The discovery is the result of five years of extensive explorations in the Western Ghats by Sonali Garg, a PhD student from the University of Delhi. "Our study highlights a fairly common group of frogs that is usually found closer to human habitations, but is still not documented properly. More extensive studies are required to scientifically identify and describe the Western Ghats frogs which are already facing extinction threats from various human activities," said Sonali Garg, who did her research under Dr S.D. Biju, well-known amphibian biologist and professor, Department of Environmental Studies, University of Delhi.
Previously, only one species of burrowing frog (Fejervarya rufescens, commonly known as Rufescent Burrowing Frog) was known in the genus. This single species, since it was seen throughout Western Ghats, was therefore given a ‘Least Concern’ conservation status. However, the new study has revealed that the distribution of this species is restricted to a much smaller region, Karnataka and adjoining parts of Kerala. The others, which looked so similar that their differences had eluded the herpetologist’s eye for so long, represented four different species. The newly-sampled frogs were confirmed as four different species by using an integrated taxonomic approach that included DNA studies, detailed morphological comparisons and bioacoustics.
The newly-discovered frogs are: Manoharan’s Burrowing Frog (discovered from Agasthyamala hills, and named after former head of forest force T.M. Manoharan), Kadar Burrowing Frog (discovered from Vazachal forest and named after the Kadar tribe in the region), CEPF Burrowing Frog (discovered from the popular hillstation Amboli in Maharashtra, and named after Critical Ecosystem Partnership Fund (USA), and Neil Cox’s Burrowing Frog (discovered in Parambikulam Tiger Reserve, and named after Dr Neil Cox of the International Union for Conservation of Nature.)

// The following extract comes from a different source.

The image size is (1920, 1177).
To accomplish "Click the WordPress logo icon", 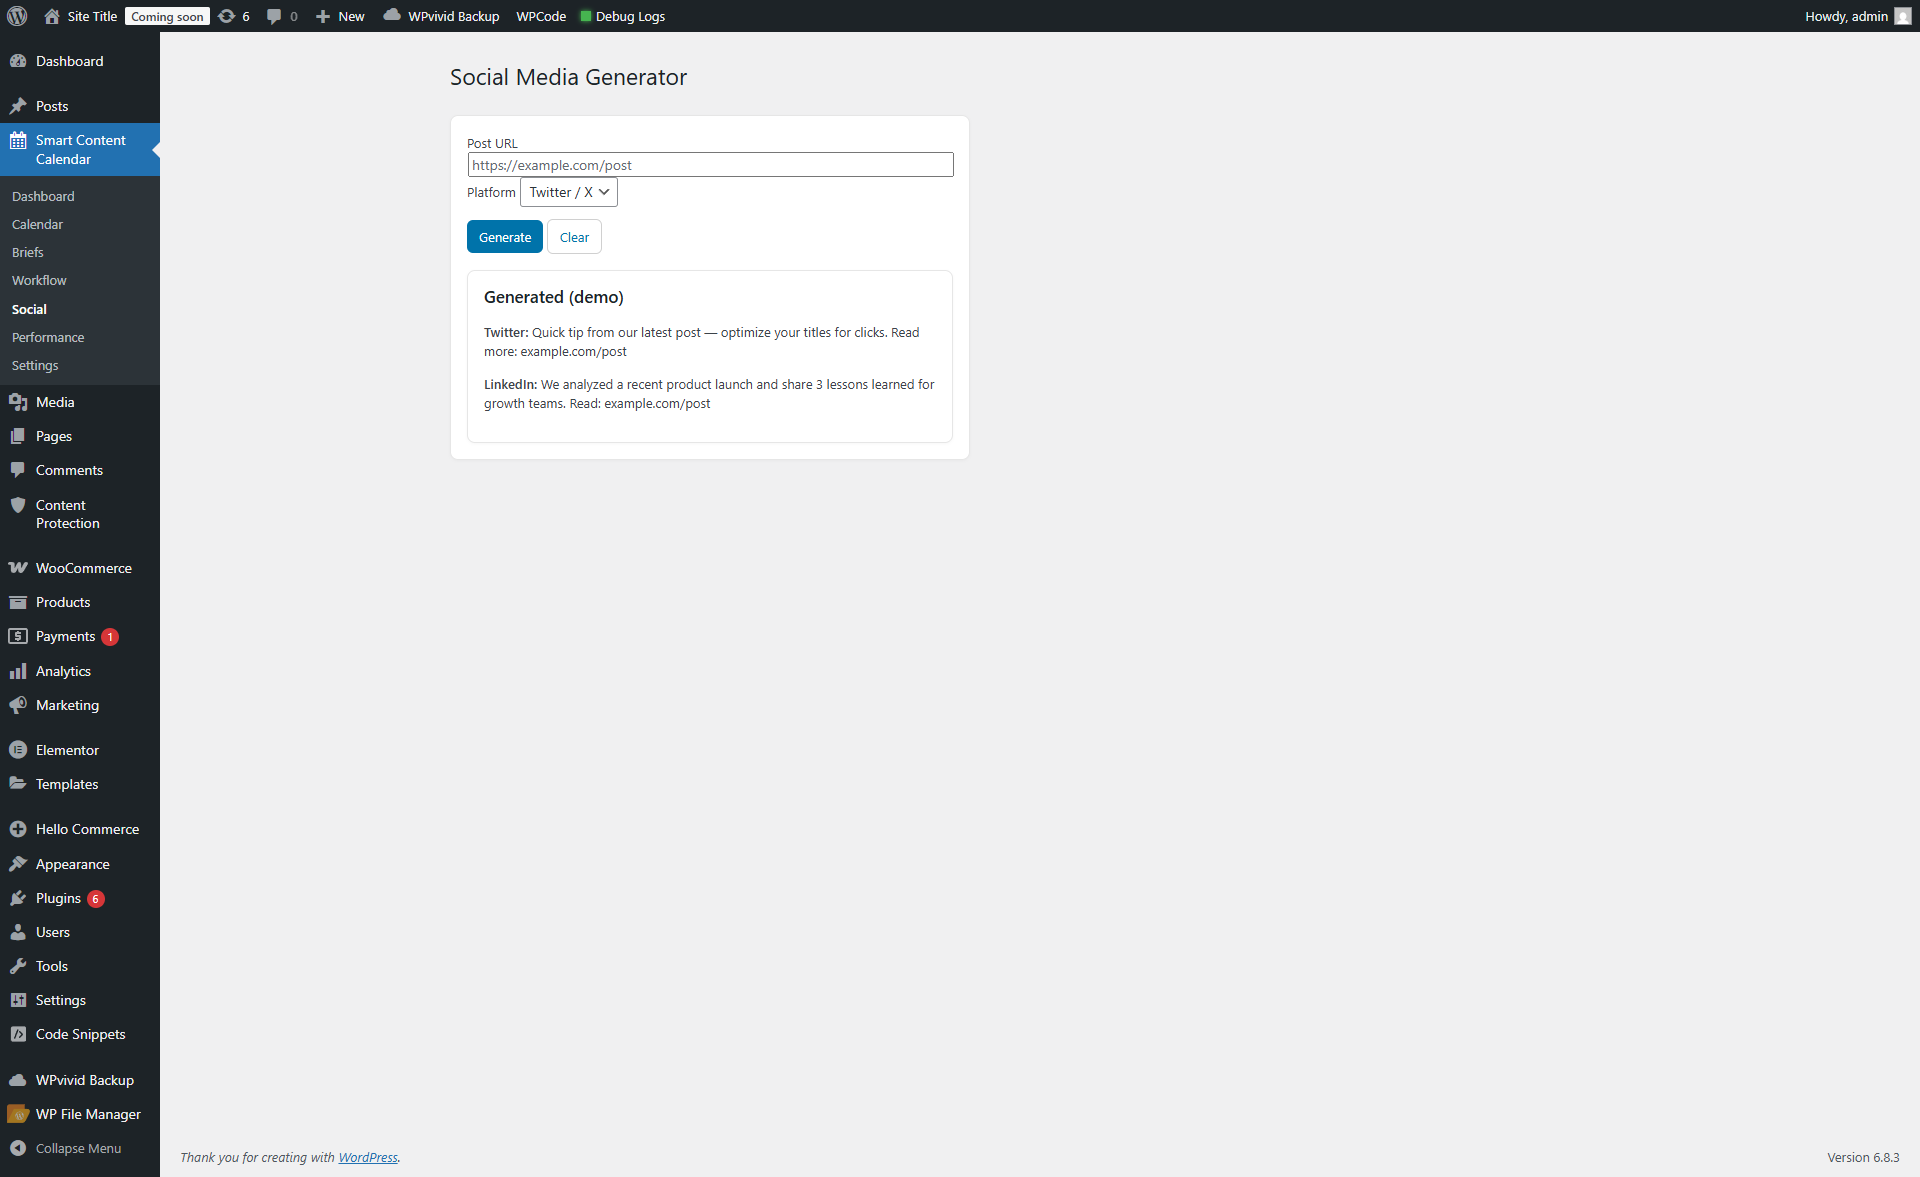I will click(x=17, y=16).
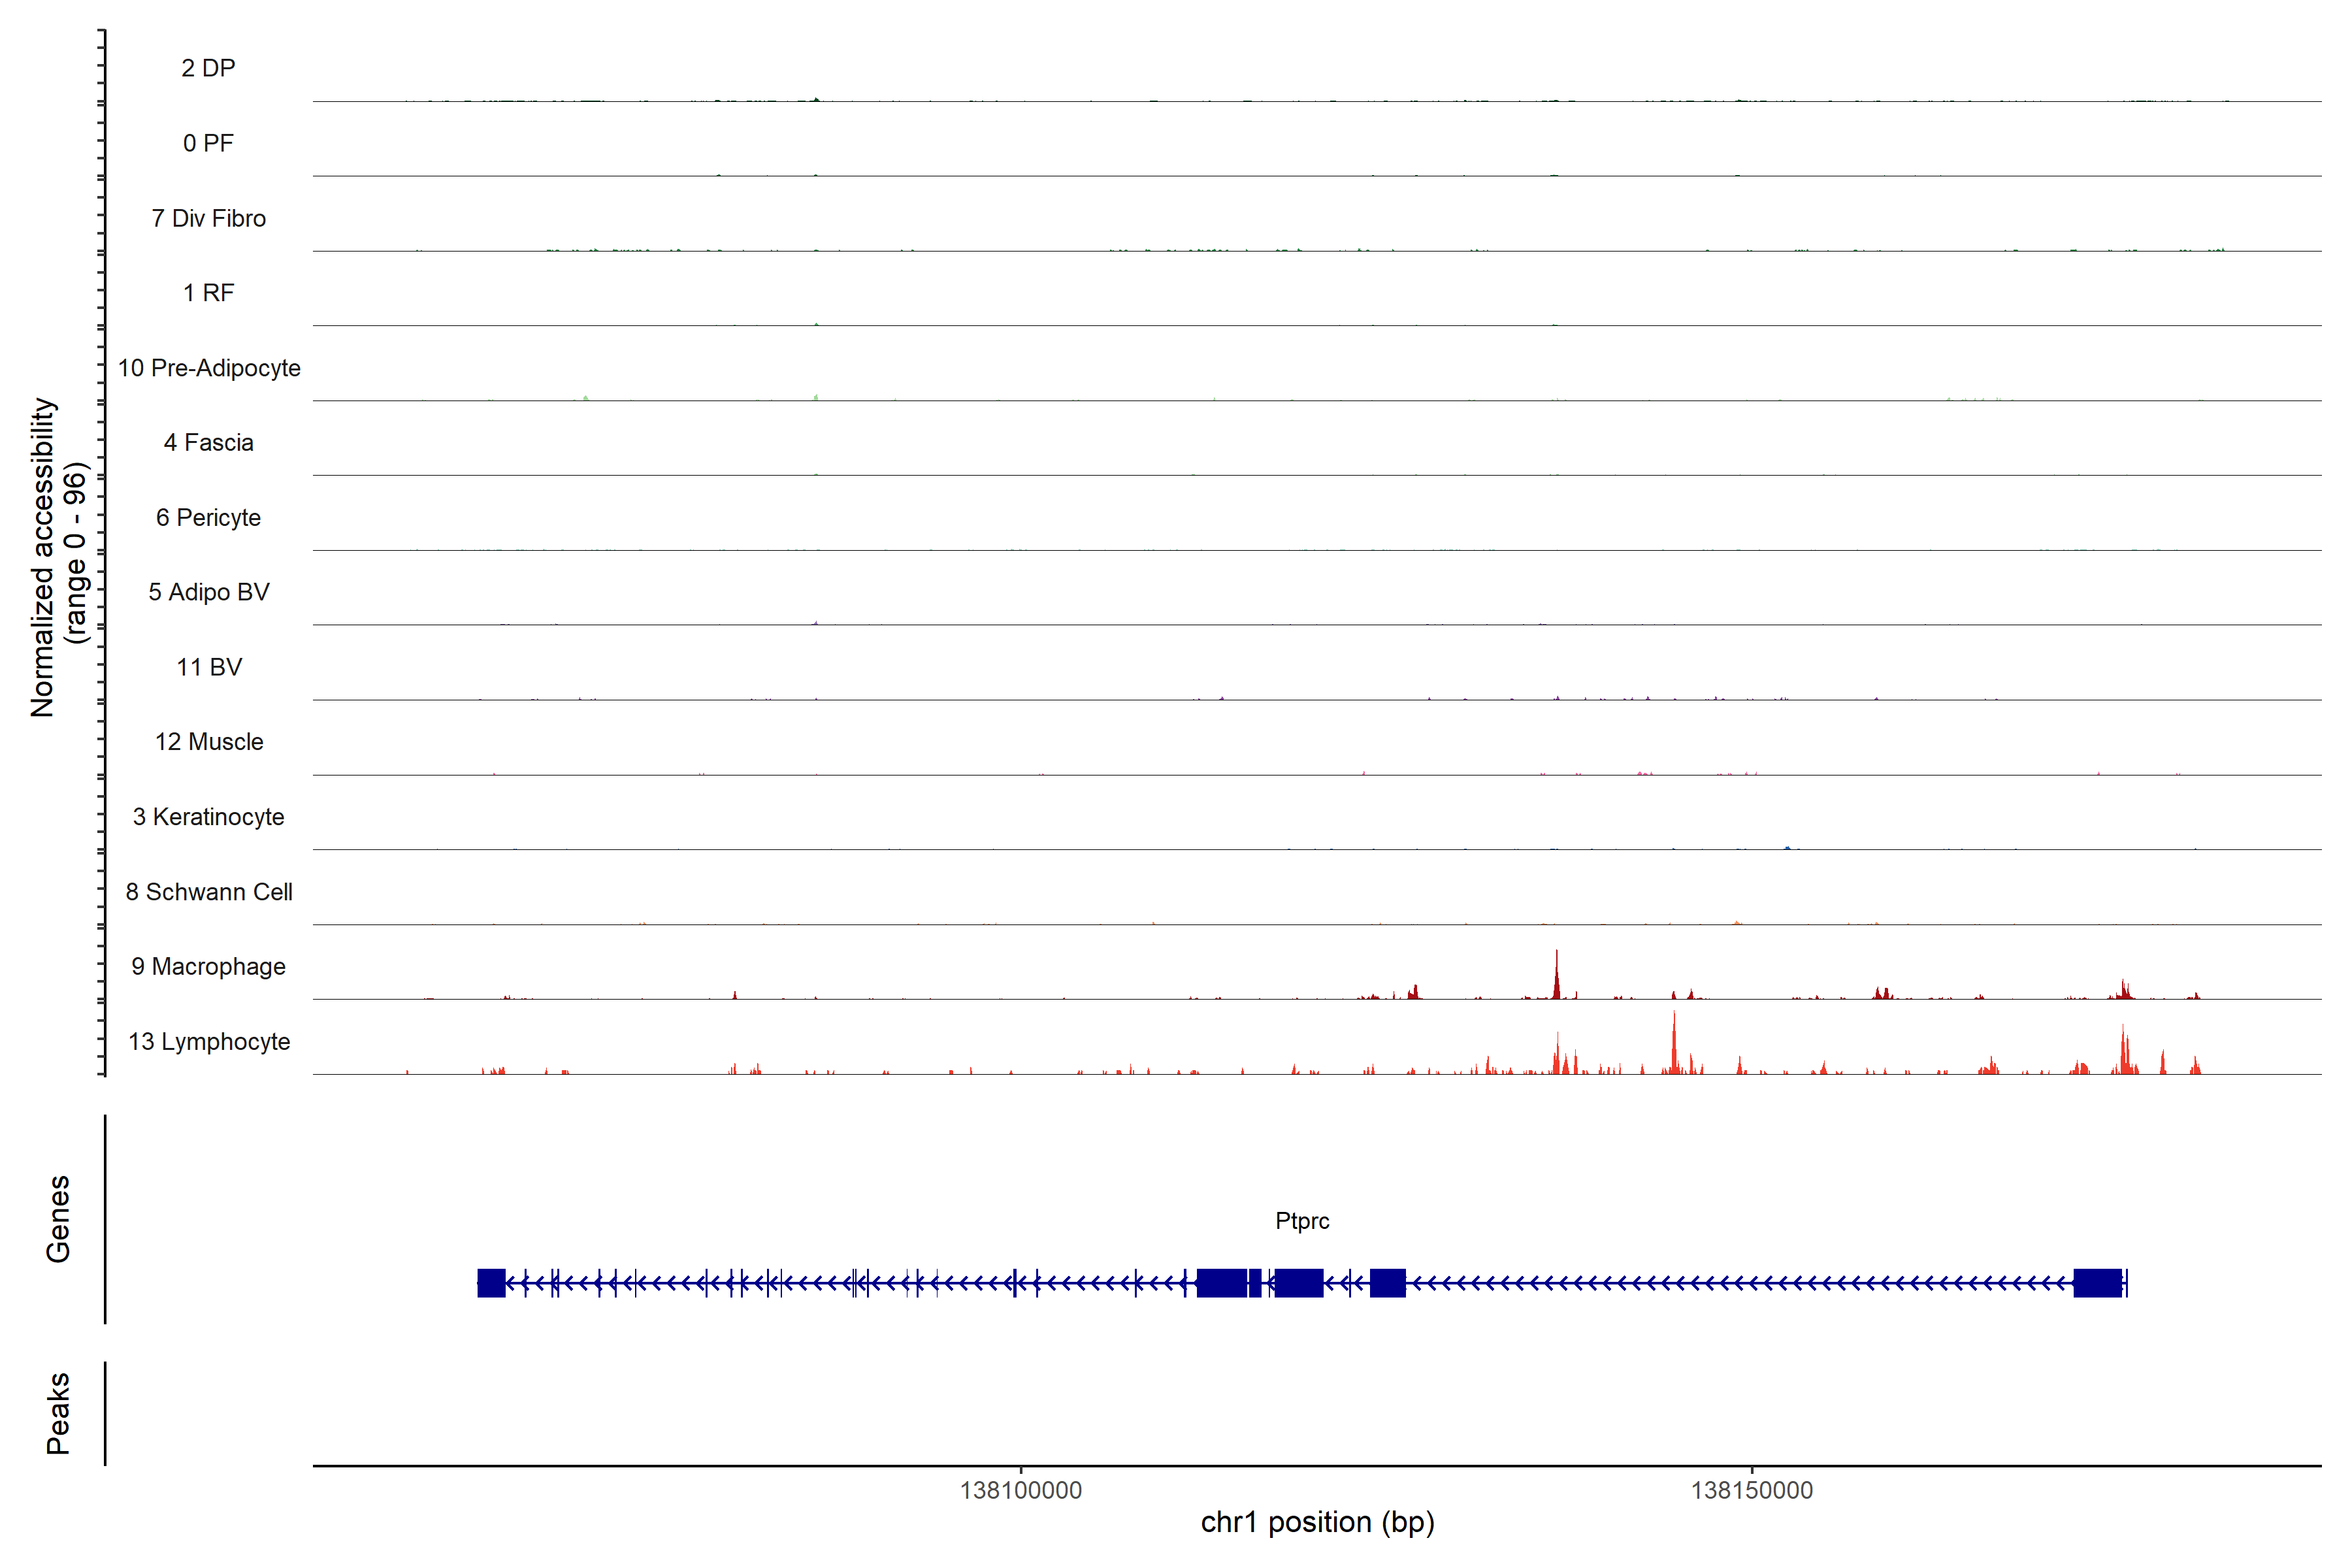The image size is (2352, 1568).
Task: Click the 10 Pre-Adipocyte track label
Action: click(x=208, y=368)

The number of amphibian species known from the Western Ghats has nearly doubled within a short span of ten years, making it one of the leading biodiversity hotspots in the world with an unprecedented rate of new frog discoveries. However, over 32 percent, that is one-third of the Western Ghats frogs, are already threatened with extinction. Out of the four new species discovered by Delhi University researchers, two (Kadar Burrowing Frog and CEPF Burrowing Frog) could be facing serious anthropogenic threats requiring immediate conservation attention.